Sur l’approbation générale, l’homme aux beaux cheveux blancs psalmodie en sourdine les phrases forgées par Nicolò Cavazza, secrétaire du Sénat.
- Cette lettre est parfaite. Il nous reste, Signori, dit le respectable Badoer, à en écrire une autre, secretissima, qui ordonnera au Podestat de Zante de recevoir le médecin que nous lui enverrons pour prendre soin de son prisonnier.
- Le climat de Zante est favorable aux fièvres, approuve déjà le capo du Conseil des Dix.
- La seule chose possible est que ce médecin se mette en route sans tarder, muni d’un coffre contenant ses drogues et que, piano, piano, notre prisonnier perde la santé et se trouve en état de se présenter devant Dieu. Alors, ce médecin examinera le cadavre, comme pour voir de quel flux d’humeur il est mort. Il jettera ses drogues et s’emploiera à mettre dans le coffre la chose que nous réclame le Sultan.
- Nous n’avons pas le choix.
- Quelle pitié de perdre ainsi un homme de courage. Hélas ! Il s’est mis en travers de nos intérêts.
- Nous avons essayé de lui pardonner, mais c’est hélas impossible, n’est-ce pas ?
- Dunque, sommes-nous d’accord sur cette façon de sortir de la crise ?
Pour rien au monde, le Chancelier ne renoncerait au rite de faire lever les mains afin que chacun s’exprime clairement sur la proposition. Cinq mains solennelles se lèvent, le Chancelier, n’ayant pas droit au vote, compte du bout de sa plume, note, tout en prononçant, détachant bien les syllabes :
- De parte : 5, – De non : 0, – Non sincero : 0.
Le cérémonial accompli, les murmures reprennent :
- Perbene, ma… La famille réclamera le corps.
- Il sera mort de la peste ou de quelque fièvre inconnue qu’on ne peut introduire dans notre Cité. Des honneurs militaires lui seront rendus à Zante et il y sera enterré en pleine terre. Nous ferons une cérémonie civile à Venise dans la basilique de San Zanipolo.
- Ovviamente, ma… Qui ira en Perse, où se trouve actuellement le Sultan, pour lui apporter le coffret ?
- Pourquoi pas le même médecin ? Cela réduirait le nombre d’hommes qui seront dans le secret. Le Podestat de Zante pourra, sans savoir ce que cet homme transporte, lui donner une escorte et des interprètes suffisants pour se rendre jusque dans Bagdad ou dans quelque place où se trouvera alors le Grand Seigneur.
- Perfetto, ma… avons-nous ce médecin qui pourra agir de façon compétente, c’est-à-dire discretissime, secretissime ?
- Le Signor Fazzoli fera très bien l’affaire, dit le Grand Chancelier. Il a déjà exécuté pour nous bien des missions délicates.

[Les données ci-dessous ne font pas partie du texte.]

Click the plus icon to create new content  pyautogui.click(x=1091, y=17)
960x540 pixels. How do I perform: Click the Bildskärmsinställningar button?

- D’accordo, ma… cet homme, qui exécute l’ensemble de la mission est, de ce fait, en mesure de la comprendre. Pouvons-nous prendre le moindre risque d’une indiscrétion… qui peut parfois se trouver involontaire ? Et imaginez que le peuple ou la famille Da Canal sachent de quoi est réellement mort le Sopracomito. Il ne s’agit pas ici d’un individu quelconque, mais d’un patricien de l’une des plus grandes familles de Venise. Nous devons faire revenir le Signor Fazzoli par un autre chemin. Nous pourrions avoir, à Corfou par exemple, un homme qui ignorera tout de la mission secrète de ce médecin et le verra périr des fièvres sur la route du retour. Nous verserons, cela va sans dire, de belles pensions aux deux veuves qui résulteront de nos arrangements.